Perhaps the most foundational assumption of the educational technology discipline is that new technologies can influence learning. How this happens and to what extent varies, with some believing that technology can serve as a positive force for change itself (technocentrism) and others arguing that its true benefit is to allow us to engage age-old problems and inequities with new life and in new ways.
Additionally, learning doesn't happen in a vacuum, and educational institutions are shaped by the social, cultural, economic, and political realities that surround them. Technology can play a role in shaping these realities by placing techno-cultural pressures on societies more generally (e.g., expectations that everyone has and will use smartphones), which then influence how educators and schools are expected to teach students (e.g., bring your own device initiatives).

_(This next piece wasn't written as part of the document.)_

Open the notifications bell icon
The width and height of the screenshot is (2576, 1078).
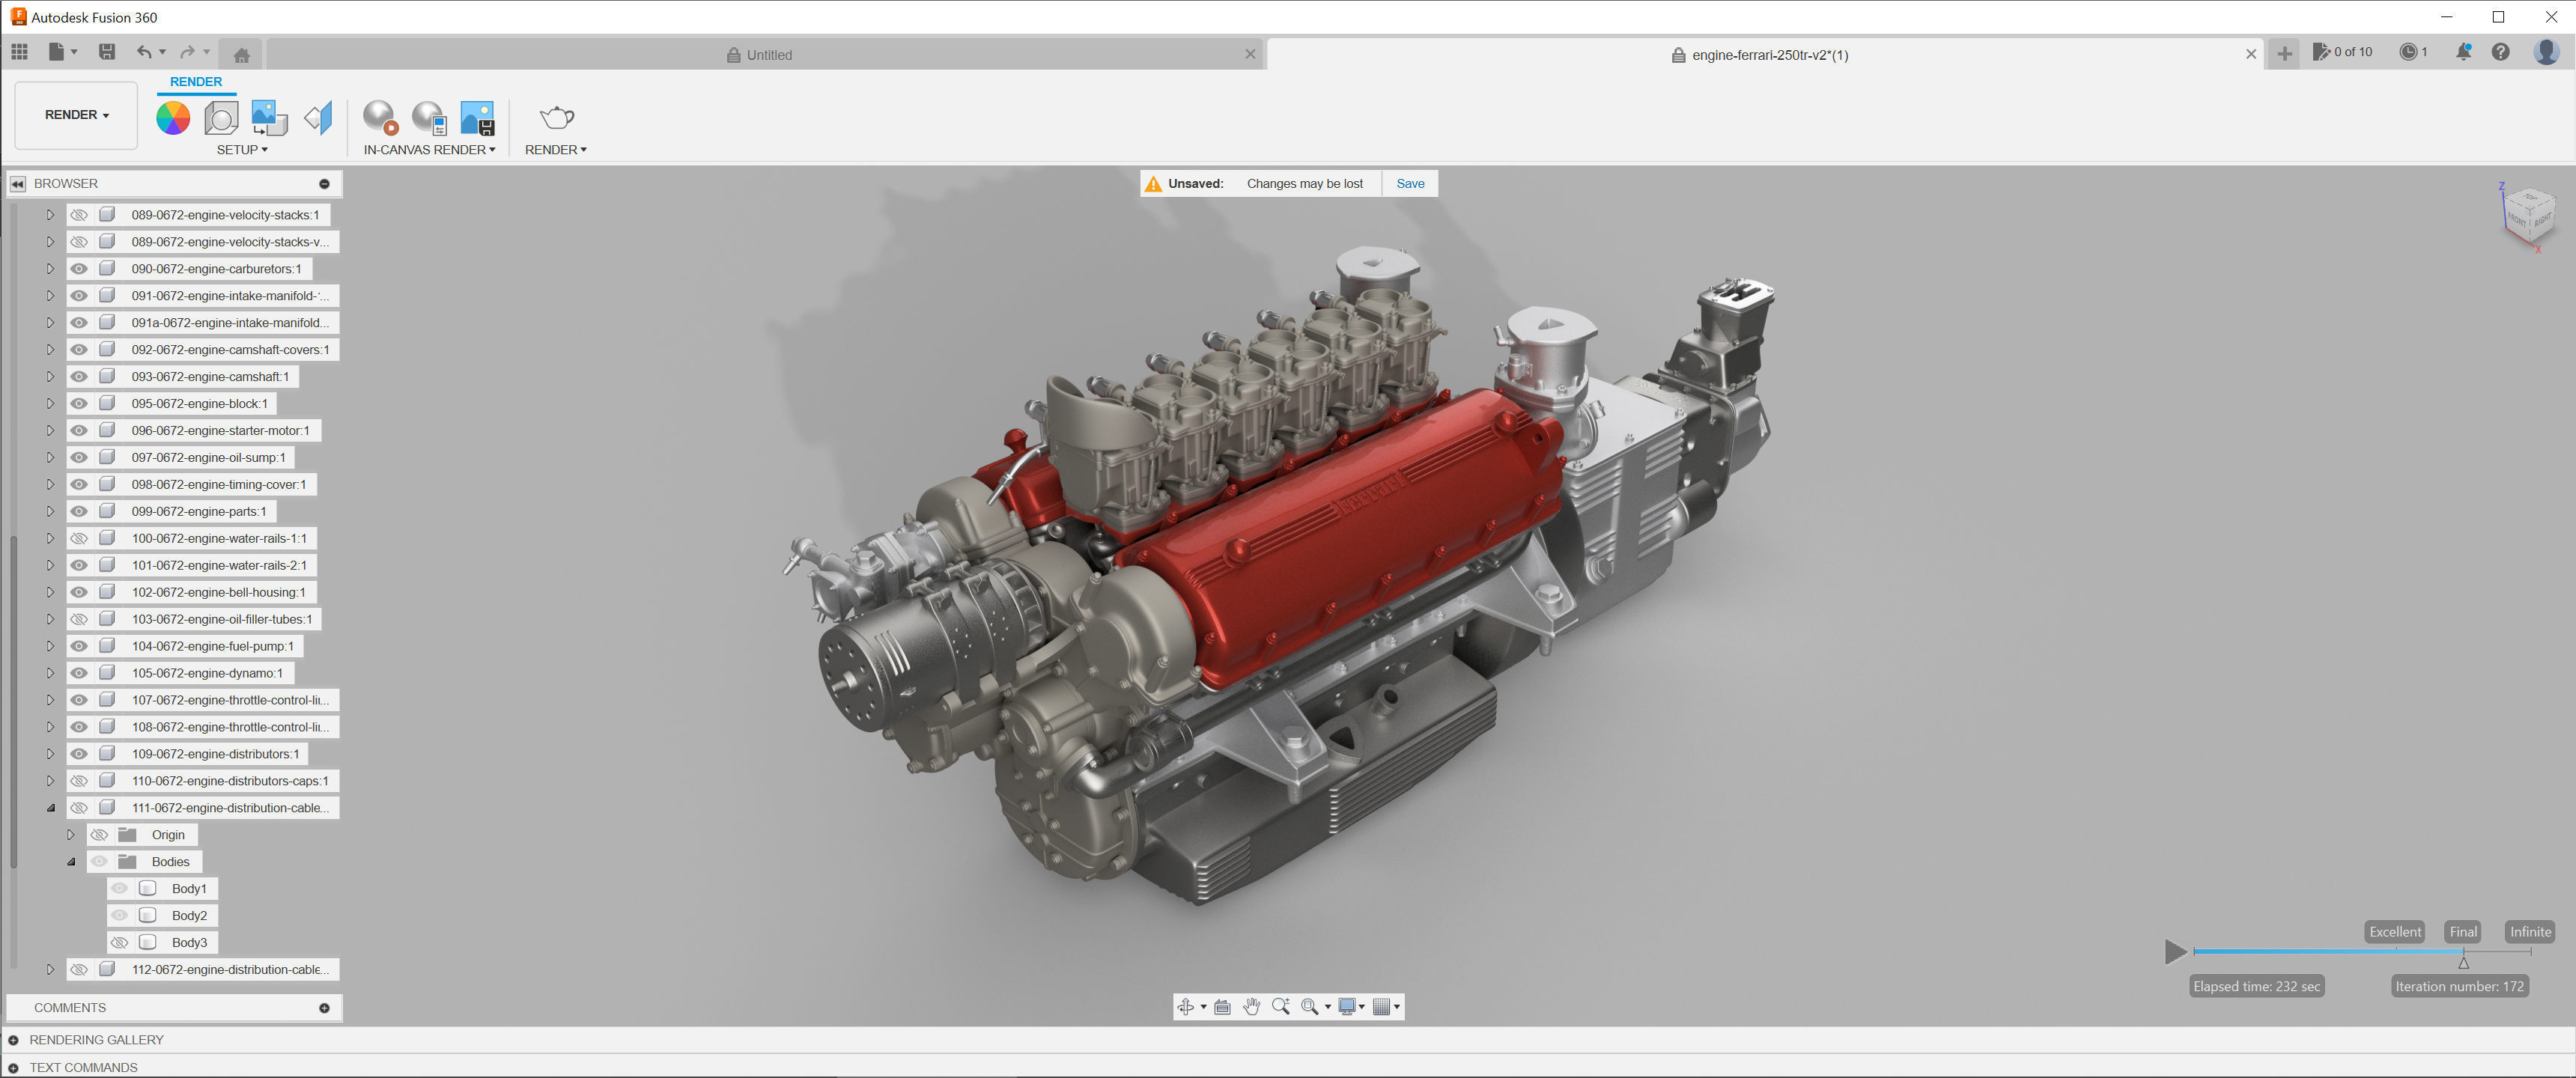(x=2463, y=52)

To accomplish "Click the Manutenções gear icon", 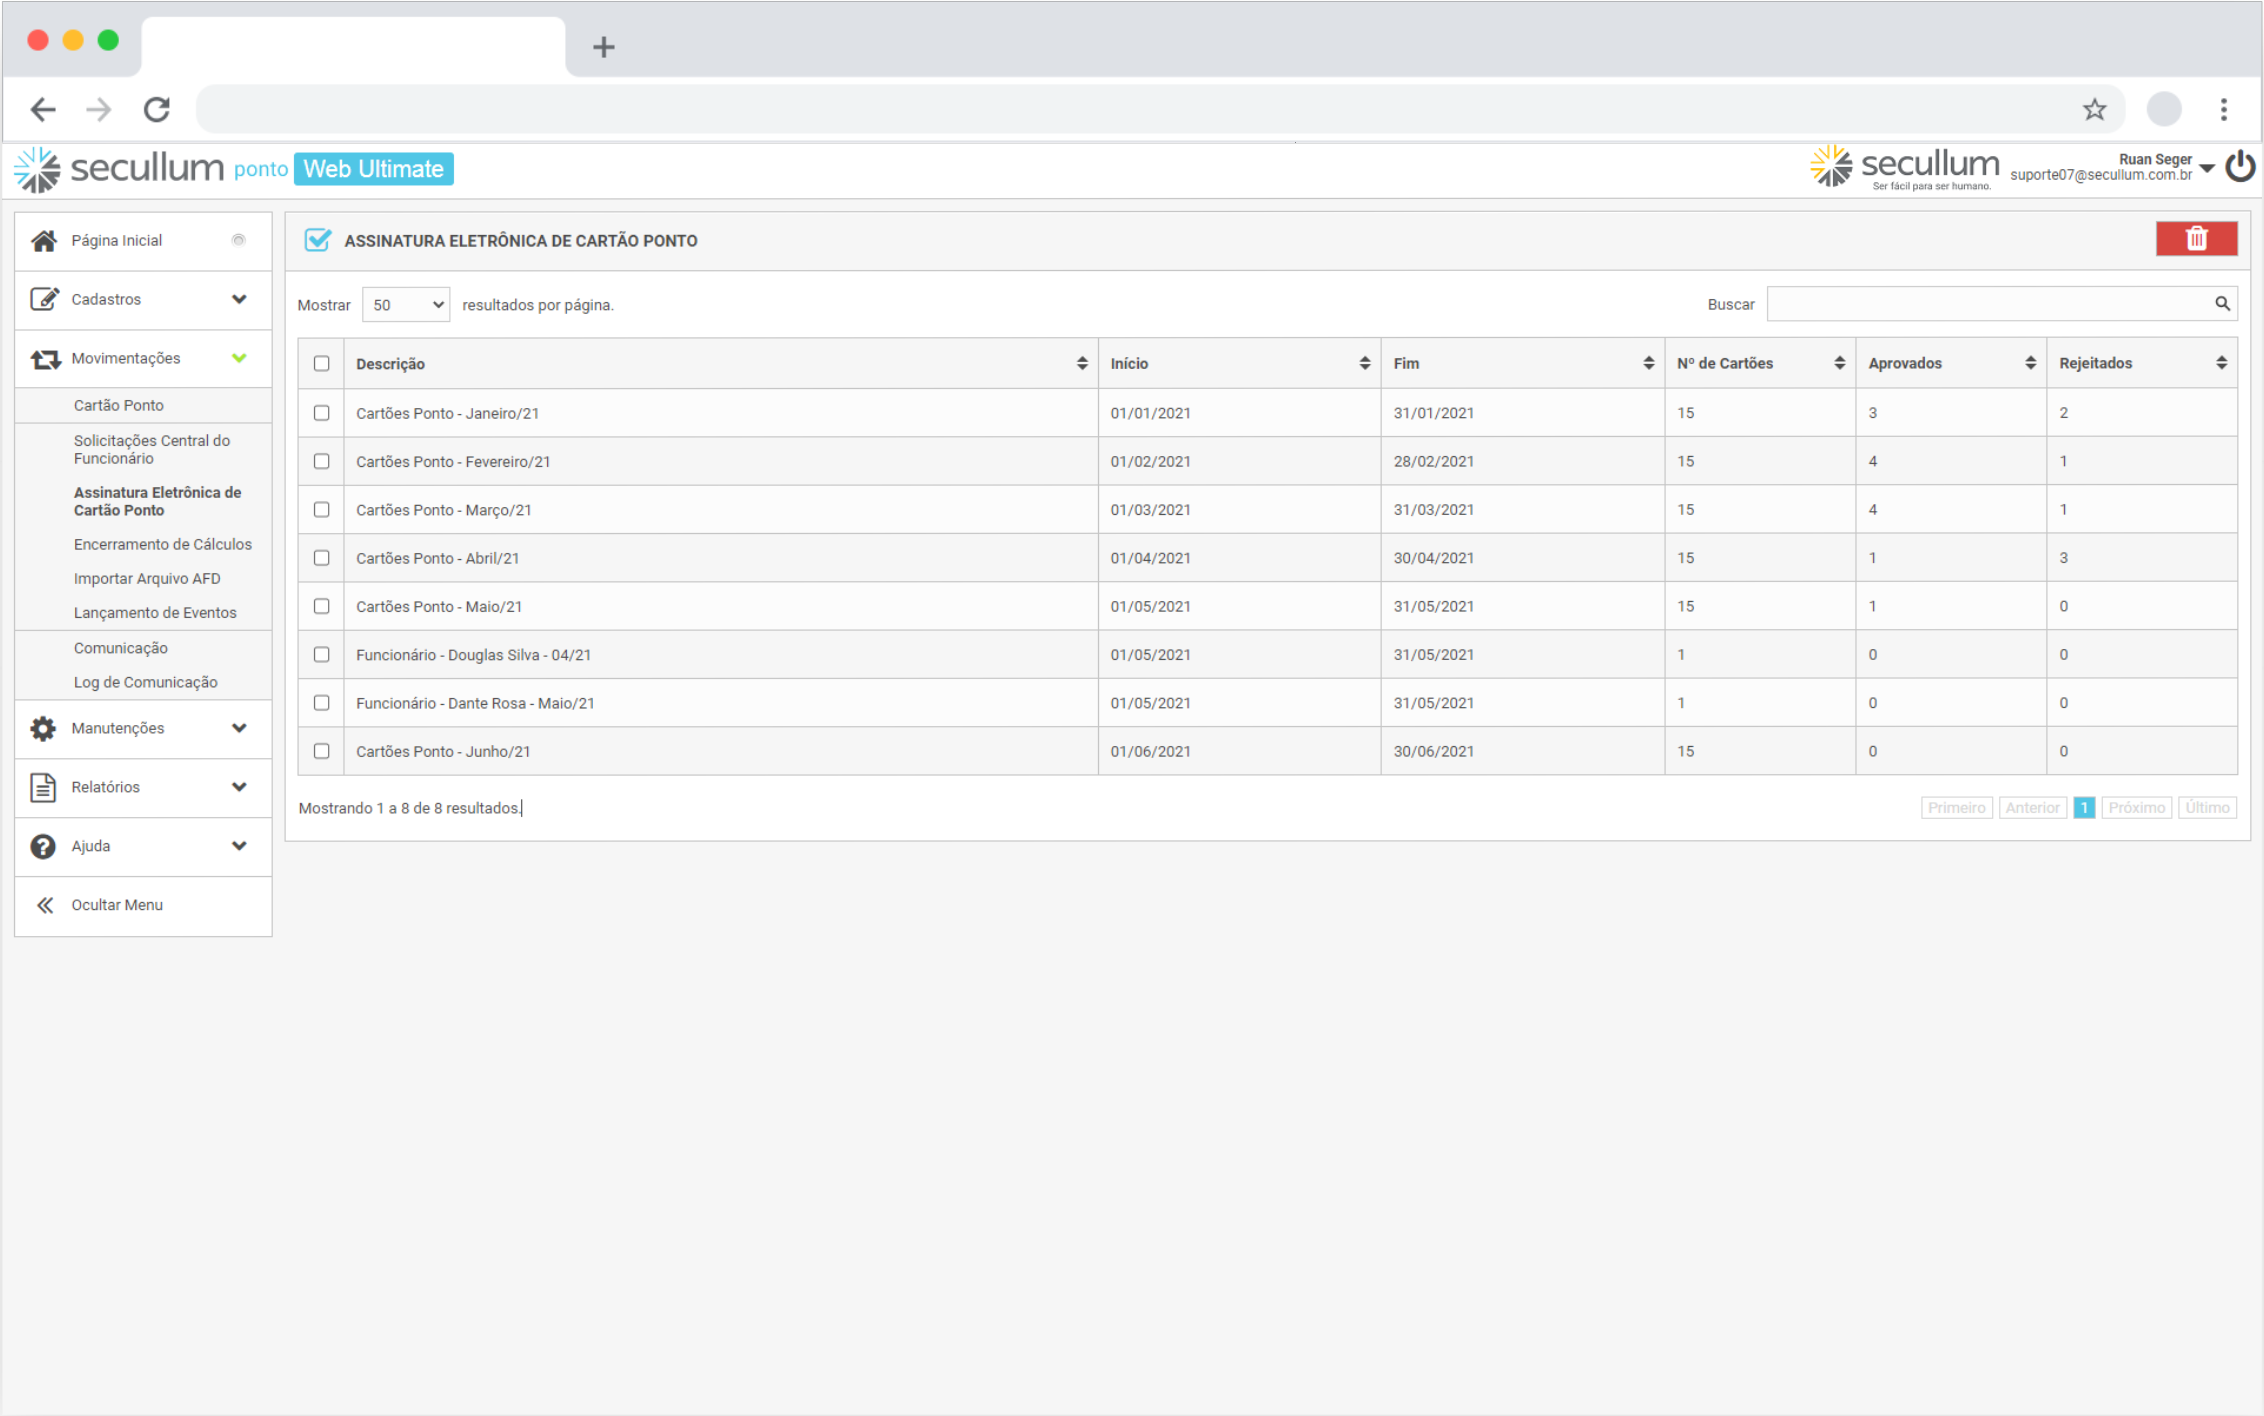I will point(43,729).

Throughout conversations about technology's role in society at large and within education in particular, technology is often referred to through an innovation mentality, wherein new practices are expected to gradually supplant the old and students, teachers, and educational institutions are expected to adopt new habits and practices to become (or remain) cutting-edge. Alternatively, narratives of disruption, borrowed heavily from business, are also commonly used to articulate technology's role as a catalyst for change within entrenched systems. That is, the technology is seen to have potentially transformative power upon the system to shake it from its sleeping state to shape it into something new.
In this section, blog authors grapple with what innovation within educational technology has looked like over the years, whether technology has achieved its promises for transforming or disrupting the education space, and how scholars should approach innovation and disruption in their own spheres of influence.